A “democratização” do interesse e da procura de artesanato em 1993, constituía-se como um fenómeno recente, com pouco mais de vinte anos. A sua redescoberta prendeu-se com a afirmação de um conceito englobante que tanto se confunde com o artesanato como, muitas vezes o instrumentaliza: falamos pois de identidade local. É inegável que a defesa e a promoção
do artesanato são fundamentais quando se pensa em projetos/intervenções e processos de desenvolvimento local.
Partindo da ideia da afirmação de “um sentir e um viver comum”, de identidades, não se torna difícil perceber que atender ao artesanato significa valorizar um património que não é só cultural, mas também social e económico. Urgia, portanto, a estruturação deste sector sob pena de o descaracterizar e de o transformar numa “área residual de souvenirs”.
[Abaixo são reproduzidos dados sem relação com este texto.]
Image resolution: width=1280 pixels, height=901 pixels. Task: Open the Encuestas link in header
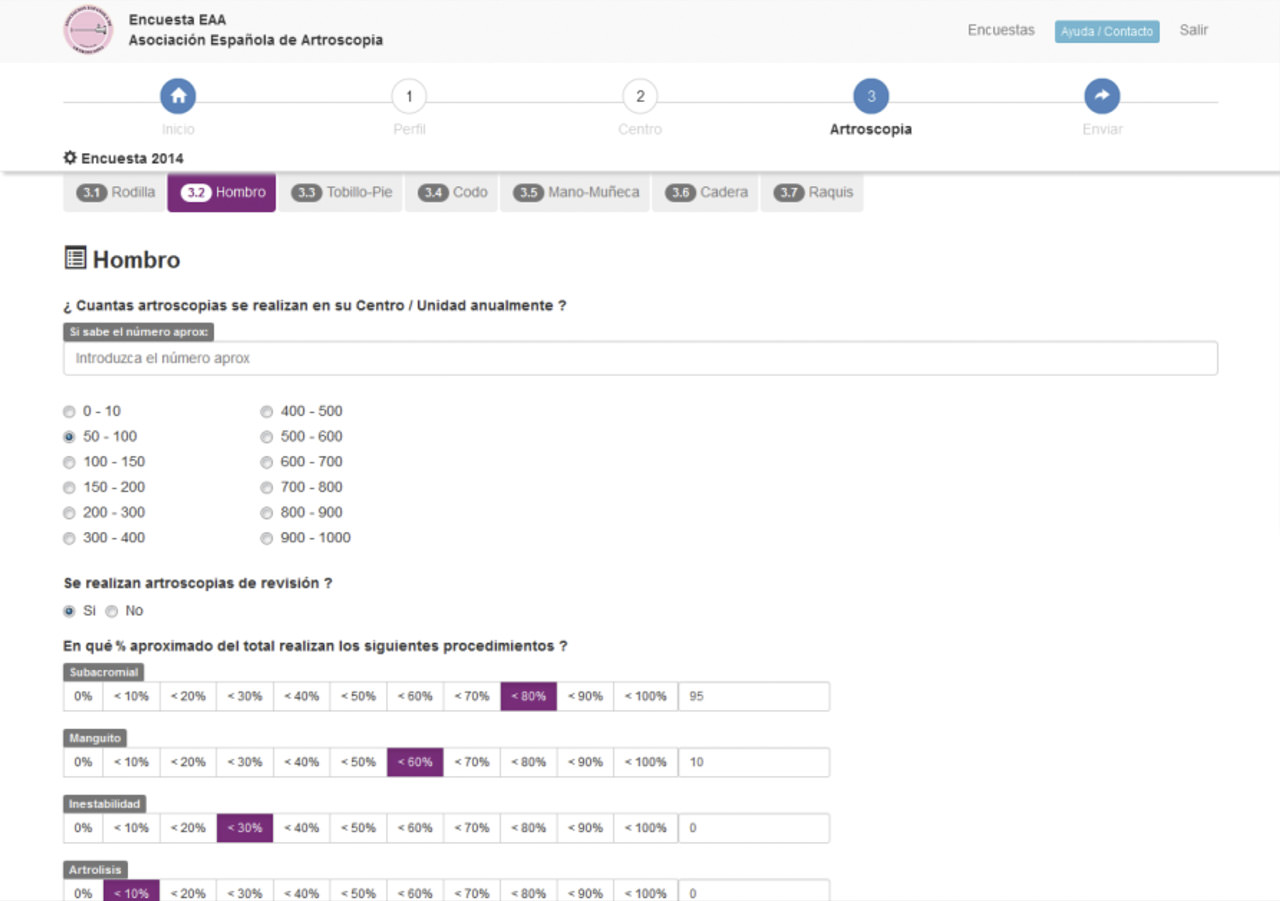[1000, 30]
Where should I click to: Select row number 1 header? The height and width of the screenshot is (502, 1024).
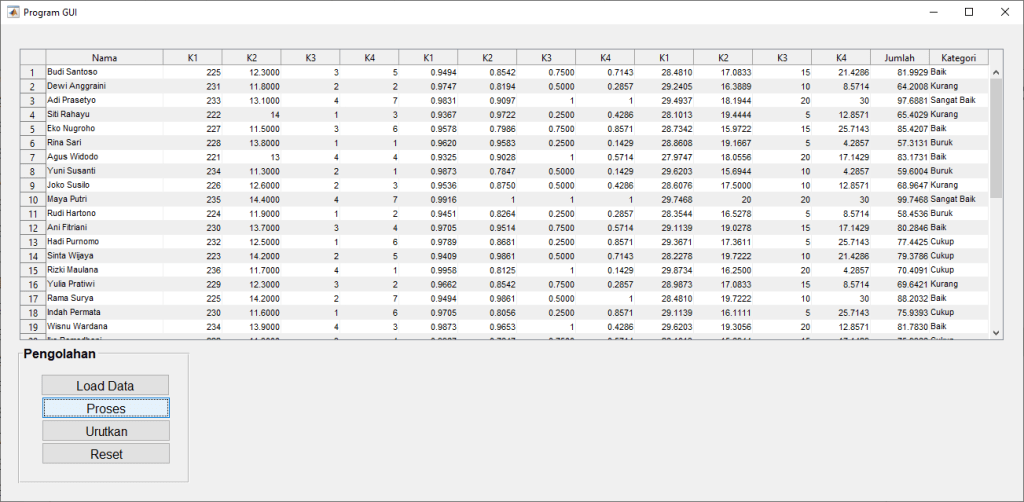33,73
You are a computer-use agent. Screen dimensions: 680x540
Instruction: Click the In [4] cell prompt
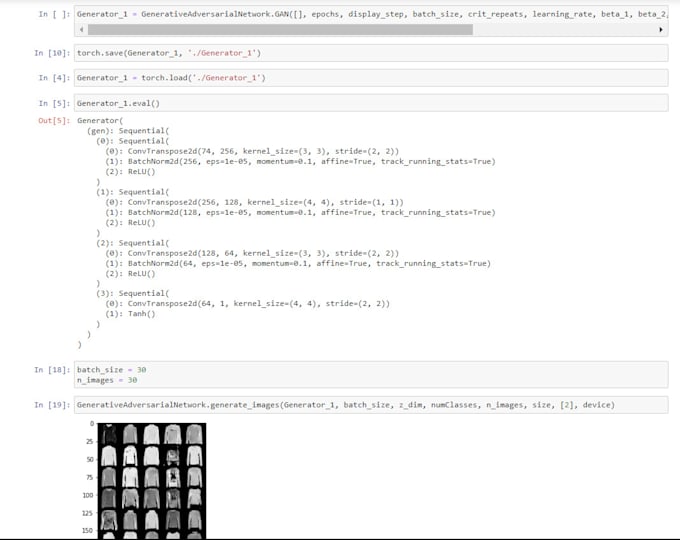pyautogui.click(x=53, y=77)
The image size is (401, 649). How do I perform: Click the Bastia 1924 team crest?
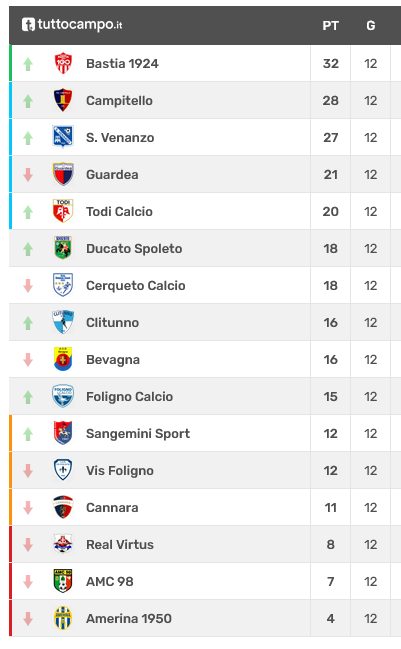tap(63, 63)
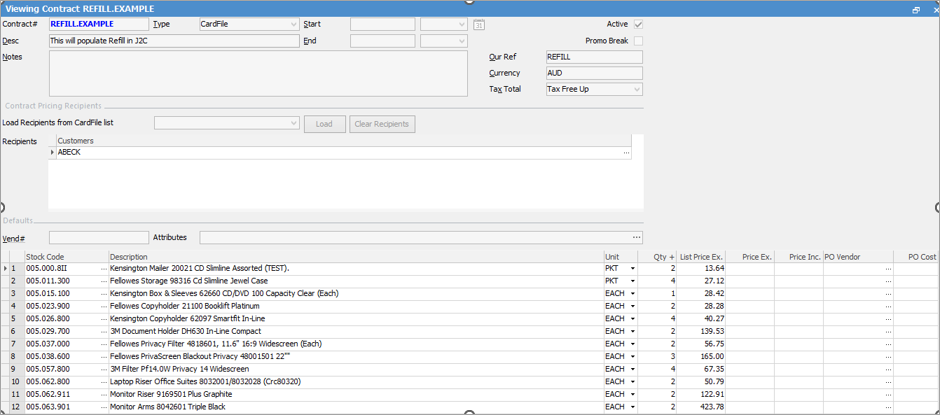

Assim, o presente projeto passou pelo levantamento da informação respeitante à caracterização do artesanato do território, a elaboração de um roteiro de artes e ofícios tradicionais das Terras do Sousa e a instalação e o desenvolvimento de uma rede informática que proporcionou uma gestão eficaz da informação de caracterização recolhida e permitiu apoiar a organização de exposições e roteiros, a comercialização dos produtos, a promoção turística, entre outras atividades.